:: EXERCISE TEXT ::
Tuesday, January 01, 2008

The thing about megachurches

I just finished reading Frances FitzGerald's New Yorker piece about megachurches, "Come One, Come All " (abstract here; 12/3/07 article no longer online for free).

FitzGerald profiled Frank Santora, a young pastor at a smallish megachurch in Connecticut, and addressed the overall topic of the megachurch movement, which tend to be oriented more towards the needs of the congregation (a café! family finance classes! rock music in the service!) than toward a strict focus on scripture. Examples include Saddleback, the Southern California behemoth led by Rick Warren (The Purpose-Driven Life guy), and WIllow Creek, a suburban Chicago megachurch.

Extracted data entries:

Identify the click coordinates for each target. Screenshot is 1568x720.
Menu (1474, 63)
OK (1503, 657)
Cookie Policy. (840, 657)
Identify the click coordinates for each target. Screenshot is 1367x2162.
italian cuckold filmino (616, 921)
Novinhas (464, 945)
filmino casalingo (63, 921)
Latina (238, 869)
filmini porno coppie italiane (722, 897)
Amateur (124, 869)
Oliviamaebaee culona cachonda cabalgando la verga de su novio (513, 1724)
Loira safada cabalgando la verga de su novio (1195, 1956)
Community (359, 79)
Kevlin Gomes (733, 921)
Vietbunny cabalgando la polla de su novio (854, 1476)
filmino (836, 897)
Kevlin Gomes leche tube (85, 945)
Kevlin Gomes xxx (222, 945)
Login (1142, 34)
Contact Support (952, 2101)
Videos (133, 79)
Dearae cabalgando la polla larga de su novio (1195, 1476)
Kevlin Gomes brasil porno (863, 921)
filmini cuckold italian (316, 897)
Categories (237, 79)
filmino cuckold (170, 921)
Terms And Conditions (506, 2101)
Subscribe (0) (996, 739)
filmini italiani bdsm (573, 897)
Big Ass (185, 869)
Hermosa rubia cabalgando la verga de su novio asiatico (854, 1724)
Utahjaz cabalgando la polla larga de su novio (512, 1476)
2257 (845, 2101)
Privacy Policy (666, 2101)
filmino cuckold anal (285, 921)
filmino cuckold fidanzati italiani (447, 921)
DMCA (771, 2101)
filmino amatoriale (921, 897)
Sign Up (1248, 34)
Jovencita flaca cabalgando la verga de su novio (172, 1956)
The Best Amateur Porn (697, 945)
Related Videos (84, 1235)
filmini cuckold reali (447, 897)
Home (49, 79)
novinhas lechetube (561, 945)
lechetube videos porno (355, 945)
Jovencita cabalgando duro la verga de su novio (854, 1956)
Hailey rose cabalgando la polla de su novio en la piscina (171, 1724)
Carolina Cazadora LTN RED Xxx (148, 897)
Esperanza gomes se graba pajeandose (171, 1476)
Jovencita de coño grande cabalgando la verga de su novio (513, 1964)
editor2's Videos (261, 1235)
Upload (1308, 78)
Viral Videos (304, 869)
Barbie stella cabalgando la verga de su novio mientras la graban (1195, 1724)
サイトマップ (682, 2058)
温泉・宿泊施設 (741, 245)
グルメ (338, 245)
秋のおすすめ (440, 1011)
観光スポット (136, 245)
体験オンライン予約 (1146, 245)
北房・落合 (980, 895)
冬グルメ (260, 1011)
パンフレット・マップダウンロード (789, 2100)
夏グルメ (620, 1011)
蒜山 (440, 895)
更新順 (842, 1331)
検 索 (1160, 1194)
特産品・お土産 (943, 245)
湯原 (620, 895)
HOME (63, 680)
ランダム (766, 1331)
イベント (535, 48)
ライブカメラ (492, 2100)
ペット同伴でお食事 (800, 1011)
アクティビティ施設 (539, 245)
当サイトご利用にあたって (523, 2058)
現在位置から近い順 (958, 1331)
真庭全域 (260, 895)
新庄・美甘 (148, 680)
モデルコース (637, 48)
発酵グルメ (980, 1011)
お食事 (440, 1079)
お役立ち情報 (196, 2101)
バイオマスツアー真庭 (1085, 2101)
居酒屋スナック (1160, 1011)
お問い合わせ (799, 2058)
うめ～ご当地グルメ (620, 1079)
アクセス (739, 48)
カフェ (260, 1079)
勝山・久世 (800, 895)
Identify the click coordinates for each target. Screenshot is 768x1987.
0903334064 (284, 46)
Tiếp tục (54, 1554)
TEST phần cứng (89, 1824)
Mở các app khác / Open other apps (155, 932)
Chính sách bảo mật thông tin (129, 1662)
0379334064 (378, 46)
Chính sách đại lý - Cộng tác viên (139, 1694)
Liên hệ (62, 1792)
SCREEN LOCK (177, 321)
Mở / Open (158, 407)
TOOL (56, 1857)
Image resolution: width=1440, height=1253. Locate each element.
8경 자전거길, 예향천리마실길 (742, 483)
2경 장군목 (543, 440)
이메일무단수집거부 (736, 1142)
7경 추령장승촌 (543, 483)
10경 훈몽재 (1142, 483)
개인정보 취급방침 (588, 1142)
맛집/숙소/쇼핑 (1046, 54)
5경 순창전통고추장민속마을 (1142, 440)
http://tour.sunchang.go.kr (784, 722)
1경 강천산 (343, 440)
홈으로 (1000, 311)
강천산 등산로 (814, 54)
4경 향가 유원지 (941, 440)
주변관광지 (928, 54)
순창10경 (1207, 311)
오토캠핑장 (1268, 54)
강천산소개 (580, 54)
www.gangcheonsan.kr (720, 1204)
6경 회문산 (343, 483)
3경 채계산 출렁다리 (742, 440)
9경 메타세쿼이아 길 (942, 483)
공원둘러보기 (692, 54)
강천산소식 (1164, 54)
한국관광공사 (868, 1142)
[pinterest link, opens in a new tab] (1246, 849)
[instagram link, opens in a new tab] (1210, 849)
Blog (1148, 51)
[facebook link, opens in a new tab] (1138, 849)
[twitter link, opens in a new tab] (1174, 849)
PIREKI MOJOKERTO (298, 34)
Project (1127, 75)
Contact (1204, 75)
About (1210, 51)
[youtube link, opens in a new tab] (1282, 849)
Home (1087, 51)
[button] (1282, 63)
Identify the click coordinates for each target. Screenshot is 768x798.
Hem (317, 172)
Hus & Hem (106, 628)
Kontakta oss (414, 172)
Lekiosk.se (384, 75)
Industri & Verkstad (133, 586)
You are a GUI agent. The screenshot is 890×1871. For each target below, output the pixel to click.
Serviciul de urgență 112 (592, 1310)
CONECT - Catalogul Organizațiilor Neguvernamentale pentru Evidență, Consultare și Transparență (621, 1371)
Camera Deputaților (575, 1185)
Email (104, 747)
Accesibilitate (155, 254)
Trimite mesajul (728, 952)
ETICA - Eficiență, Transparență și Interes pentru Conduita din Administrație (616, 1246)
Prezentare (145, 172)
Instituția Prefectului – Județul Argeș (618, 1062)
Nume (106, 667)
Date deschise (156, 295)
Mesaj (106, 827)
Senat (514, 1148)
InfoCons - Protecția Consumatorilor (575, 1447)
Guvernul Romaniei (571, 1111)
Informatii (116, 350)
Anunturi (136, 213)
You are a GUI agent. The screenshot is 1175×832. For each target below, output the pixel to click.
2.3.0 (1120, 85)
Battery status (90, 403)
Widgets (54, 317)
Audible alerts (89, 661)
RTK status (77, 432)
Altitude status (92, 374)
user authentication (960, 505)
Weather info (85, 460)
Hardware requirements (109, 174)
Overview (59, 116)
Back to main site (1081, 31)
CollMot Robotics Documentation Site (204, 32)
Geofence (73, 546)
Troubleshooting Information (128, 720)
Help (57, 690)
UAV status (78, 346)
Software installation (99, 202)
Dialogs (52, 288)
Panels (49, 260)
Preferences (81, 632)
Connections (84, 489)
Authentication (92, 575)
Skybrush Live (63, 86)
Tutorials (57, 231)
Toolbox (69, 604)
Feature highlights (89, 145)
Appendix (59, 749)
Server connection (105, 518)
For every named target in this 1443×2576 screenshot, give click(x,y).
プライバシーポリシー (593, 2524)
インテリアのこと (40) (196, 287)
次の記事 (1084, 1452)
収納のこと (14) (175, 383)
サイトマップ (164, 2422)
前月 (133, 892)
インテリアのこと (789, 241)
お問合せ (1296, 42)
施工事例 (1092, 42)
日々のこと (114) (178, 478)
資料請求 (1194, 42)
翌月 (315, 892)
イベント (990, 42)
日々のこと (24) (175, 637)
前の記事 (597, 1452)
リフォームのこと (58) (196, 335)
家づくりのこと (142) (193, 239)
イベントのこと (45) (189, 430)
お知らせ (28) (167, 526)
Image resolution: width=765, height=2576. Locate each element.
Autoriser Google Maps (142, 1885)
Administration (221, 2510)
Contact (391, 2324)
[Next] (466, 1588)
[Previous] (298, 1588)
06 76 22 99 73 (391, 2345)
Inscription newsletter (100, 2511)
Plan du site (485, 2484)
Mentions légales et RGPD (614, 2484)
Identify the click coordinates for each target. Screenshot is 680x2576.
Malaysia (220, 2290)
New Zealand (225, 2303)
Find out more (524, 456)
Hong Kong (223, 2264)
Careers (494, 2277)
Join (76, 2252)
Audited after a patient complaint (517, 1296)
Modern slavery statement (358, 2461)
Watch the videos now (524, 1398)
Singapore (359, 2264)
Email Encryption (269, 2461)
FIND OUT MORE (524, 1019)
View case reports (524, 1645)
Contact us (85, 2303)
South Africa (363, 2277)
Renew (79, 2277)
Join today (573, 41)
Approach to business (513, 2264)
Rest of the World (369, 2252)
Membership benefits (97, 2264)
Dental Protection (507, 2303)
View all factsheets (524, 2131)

:: TASKS TO COMPLETE ::
(a) In the megachurch post, which pastor did FitzGerald profile, and where is his church?
(b) Continue the megachurch post from the end of its last sentence.

:: WRITTEN RESPONSES ::
(a) Frank Santora, a young pastor at a smallish megachurch in Connecticut.

(b)
FitzGerald writes:

Some evangelical pastors—typically from fundamentalist or Calvinist denominations—have attacked Saddleback and Willow Creek as market-driven churches that cater to the society's insatiable demand for entertainment. They have also charged Warren and Hybels [the Willow Creek guy] with preaching a Christianity lite, in which theology is marginal and the Gospel is mixed up with pop psychology. Their teaching, these critics say, is "me-centered," rather than God-centered, and it proposes that people are basically good, rather than essentially sinful and in need of salvation. Seeker-church pastors, they say, argue that the Scriptures help to heal pain and bring self-fulfillment, but in doing so they are suggesting that the Bible is true just because it works. Furthermore, their God seems to be a domesticated, useful deity—a God without wrath who demands no sacrifices from his children.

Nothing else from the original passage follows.